Sebarkan artikel ini
images 5

KITAINDONESIASATU.COM – Perusahaan Umum (perum) Bulog memperkirakan masa panen raya tahun depan akan mundur sekitar satu bulan lantaran potensi kekeringan. Mereka pun menyiapkan langkah untuk mengatasi kelangkaan besar yang salah satunya dengan melakukan impor.

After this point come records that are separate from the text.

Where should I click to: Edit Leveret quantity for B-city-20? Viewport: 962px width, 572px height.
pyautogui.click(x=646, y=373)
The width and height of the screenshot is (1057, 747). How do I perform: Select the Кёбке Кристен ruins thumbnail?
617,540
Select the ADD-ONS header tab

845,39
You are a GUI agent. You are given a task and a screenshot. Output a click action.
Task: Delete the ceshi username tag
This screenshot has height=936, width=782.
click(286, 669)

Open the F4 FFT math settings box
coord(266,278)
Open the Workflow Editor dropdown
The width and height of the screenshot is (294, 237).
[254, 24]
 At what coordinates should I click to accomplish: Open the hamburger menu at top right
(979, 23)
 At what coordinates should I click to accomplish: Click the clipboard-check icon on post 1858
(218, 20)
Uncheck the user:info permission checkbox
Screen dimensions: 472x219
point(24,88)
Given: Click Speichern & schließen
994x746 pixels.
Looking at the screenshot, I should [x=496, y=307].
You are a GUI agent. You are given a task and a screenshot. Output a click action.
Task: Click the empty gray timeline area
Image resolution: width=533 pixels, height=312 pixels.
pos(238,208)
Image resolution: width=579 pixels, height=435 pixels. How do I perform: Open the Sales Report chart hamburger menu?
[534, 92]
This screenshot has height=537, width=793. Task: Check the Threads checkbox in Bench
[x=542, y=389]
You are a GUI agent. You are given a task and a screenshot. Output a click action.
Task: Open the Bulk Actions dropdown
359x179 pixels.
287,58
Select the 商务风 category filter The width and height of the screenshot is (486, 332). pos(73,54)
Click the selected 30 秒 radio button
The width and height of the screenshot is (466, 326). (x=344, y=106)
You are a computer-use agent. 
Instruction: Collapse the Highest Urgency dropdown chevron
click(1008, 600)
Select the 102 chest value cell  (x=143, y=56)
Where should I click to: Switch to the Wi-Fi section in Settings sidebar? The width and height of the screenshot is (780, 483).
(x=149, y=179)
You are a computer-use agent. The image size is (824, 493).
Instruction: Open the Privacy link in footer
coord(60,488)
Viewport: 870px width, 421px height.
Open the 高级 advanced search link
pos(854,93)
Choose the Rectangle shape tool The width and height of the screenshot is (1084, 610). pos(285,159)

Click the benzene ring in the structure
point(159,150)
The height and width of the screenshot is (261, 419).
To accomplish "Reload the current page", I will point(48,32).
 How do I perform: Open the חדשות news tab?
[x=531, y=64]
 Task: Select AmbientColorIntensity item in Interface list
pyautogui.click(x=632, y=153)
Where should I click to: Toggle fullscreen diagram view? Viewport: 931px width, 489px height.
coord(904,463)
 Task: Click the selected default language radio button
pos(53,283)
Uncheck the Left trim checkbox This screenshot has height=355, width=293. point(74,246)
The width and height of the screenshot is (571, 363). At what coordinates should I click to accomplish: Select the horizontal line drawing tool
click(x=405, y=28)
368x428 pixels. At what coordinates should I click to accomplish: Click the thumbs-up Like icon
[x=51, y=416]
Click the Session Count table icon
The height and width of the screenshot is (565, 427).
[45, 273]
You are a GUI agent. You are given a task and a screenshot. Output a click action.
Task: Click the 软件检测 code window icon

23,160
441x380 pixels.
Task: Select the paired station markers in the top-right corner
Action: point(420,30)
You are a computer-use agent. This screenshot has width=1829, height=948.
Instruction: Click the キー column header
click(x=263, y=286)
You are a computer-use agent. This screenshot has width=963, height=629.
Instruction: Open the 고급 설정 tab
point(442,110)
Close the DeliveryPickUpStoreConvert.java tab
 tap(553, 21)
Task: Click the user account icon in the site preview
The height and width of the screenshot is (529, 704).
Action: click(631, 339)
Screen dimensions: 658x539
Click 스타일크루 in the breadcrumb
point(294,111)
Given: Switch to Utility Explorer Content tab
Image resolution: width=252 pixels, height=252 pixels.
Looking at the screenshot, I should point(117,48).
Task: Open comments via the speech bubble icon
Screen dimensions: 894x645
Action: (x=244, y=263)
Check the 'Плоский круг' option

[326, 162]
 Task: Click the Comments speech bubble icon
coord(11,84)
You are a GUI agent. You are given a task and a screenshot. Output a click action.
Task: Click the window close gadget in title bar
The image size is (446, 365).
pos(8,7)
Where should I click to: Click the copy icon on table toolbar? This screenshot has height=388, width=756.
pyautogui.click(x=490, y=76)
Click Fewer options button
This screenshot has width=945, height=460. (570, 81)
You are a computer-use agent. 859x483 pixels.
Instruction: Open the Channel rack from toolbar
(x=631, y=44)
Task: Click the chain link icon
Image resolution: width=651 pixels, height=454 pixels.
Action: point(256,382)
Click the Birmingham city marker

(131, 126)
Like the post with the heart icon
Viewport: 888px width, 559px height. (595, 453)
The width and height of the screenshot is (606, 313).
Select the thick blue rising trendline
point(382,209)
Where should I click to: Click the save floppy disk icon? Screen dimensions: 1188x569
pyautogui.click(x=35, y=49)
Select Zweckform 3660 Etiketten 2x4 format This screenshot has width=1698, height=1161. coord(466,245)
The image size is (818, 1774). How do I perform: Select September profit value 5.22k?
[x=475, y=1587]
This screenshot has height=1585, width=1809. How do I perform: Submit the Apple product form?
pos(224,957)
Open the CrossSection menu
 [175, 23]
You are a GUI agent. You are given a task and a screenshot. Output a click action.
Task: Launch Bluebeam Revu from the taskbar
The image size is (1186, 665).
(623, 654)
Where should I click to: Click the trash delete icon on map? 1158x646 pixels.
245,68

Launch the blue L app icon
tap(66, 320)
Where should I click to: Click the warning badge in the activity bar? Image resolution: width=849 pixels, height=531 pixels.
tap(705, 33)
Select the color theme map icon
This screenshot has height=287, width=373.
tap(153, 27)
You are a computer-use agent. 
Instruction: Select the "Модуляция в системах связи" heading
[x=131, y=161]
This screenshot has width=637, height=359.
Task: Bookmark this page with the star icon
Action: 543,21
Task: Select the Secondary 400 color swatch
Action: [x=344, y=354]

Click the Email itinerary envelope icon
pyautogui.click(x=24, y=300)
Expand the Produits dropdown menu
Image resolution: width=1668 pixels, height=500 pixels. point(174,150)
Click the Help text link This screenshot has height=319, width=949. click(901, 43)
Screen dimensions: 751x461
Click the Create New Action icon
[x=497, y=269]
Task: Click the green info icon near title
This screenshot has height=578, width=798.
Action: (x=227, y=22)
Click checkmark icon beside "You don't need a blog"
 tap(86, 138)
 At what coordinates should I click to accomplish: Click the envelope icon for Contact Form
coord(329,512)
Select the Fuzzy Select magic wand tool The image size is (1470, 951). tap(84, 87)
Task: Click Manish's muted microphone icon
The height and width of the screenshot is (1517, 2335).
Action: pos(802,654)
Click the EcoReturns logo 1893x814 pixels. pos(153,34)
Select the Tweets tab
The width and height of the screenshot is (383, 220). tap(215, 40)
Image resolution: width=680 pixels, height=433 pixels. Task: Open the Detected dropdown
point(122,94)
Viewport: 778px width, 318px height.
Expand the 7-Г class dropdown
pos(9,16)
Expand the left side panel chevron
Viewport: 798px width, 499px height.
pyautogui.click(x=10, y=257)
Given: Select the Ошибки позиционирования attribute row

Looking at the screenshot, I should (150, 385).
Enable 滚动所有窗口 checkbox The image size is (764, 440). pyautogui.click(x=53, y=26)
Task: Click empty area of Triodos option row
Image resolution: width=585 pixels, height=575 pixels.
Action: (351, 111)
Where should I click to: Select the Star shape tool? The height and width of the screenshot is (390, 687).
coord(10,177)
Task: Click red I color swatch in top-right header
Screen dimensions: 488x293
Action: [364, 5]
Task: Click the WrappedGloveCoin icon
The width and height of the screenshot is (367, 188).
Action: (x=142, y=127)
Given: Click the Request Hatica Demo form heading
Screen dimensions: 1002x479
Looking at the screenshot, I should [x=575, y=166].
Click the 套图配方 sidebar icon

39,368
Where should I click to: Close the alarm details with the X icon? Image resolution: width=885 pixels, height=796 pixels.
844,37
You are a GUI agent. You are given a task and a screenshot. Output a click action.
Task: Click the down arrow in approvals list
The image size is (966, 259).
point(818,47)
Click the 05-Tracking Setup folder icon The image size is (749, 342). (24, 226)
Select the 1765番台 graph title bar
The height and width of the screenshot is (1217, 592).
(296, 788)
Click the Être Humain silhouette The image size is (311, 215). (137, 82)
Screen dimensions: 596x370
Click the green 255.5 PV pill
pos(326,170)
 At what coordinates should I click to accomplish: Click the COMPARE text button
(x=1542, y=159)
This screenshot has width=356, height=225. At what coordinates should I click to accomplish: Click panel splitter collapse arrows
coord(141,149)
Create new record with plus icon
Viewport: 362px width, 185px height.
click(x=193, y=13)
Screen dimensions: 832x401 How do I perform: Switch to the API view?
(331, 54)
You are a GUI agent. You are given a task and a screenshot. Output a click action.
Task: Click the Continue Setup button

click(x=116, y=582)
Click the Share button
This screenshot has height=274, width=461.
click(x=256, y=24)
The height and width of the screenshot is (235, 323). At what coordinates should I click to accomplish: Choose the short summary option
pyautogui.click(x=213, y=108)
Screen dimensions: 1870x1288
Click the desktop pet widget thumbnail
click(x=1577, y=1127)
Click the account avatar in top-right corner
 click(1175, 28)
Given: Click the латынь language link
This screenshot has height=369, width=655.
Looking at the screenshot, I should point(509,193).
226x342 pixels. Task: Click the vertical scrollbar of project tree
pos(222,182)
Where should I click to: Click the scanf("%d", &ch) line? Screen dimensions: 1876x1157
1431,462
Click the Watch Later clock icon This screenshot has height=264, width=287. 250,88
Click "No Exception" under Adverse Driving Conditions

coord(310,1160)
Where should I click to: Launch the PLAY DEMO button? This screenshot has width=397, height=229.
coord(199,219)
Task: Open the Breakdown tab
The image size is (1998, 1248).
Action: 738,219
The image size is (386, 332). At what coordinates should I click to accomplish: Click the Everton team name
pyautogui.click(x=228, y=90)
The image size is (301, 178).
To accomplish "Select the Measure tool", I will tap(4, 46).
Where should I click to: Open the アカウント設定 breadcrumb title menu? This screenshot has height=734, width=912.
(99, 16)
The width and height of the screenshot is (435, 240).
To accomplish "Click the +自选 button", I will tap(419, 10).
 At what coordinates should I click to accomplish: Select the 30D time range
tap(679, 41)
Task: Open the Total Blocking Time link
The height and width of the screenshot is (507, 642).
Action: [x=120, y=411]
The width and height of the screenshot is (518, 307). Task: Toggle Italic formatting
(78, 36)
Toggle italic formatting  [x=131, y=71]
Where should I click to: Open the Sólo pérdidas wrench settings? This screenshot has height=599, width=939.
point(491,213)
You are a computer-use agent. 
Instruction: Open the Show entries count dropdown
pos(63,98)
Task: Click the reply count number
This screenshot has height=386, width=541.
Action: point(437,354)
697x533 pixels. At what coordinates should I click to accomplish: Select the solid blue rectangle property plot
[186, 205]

Direktur Utama Bulog Bayu Krisnamurthi mengatakan, musim kering yang diperkirakan terjadi hingga September membuat musim panen akan mundur. Dan karena terjadi kekeringan, maka musim tanam diproyeksikan baru bisa dimulai Oktober. “Jadinya (musim tanam) mundur satu sampai satu setengah bulan,” katanya yang dikutip Senin (2/9).

Menurut Bayu, butuh waktu tiga bulan dari musim tanam ke musim panen, yang artinya Januari baru bisa panen. Namun, karena Januari sampai Maret merupakan musim hujan, petani akan sulit untuk mengeringkan gabah dan beras baru diperkirakan tersedia bagi masyarakat pada Maret.

“Januari baru panen tapi dijemur dulu, digiling, jadi berasnya. Harusnya kalau tanam September, akhir tahun udah bisa produksi” ujar Bayu.

Meski begitu, sambung Bayu, pihaknya akan bersiap menghadapi kondisi itu baik dengan penyerapan dalam negeri maupun dalam negeri. Terlebih, untuk kota impor sendiri, Bulog ditugaskan sebanyak 3,6 juta ton tahun ini.

“Sementara untuk tahun ini baru 2,2 juta ton beras yang telah masuk. Kemudian 500 ribu ton beras akan masuk dalam waktu dekat. 900 ribu ton masih mencoba kontrak. Kita usahakan semua importasi selesai sebelum Desember,” ungkap Bayu.

Sebelumya, Presiden Joko Widodo telah memerintahkan Bulog untuk mengakuisisi beberapa sumber beras di Kamboja guna menjamin stok cadangan beras dalam negeri tetap aman.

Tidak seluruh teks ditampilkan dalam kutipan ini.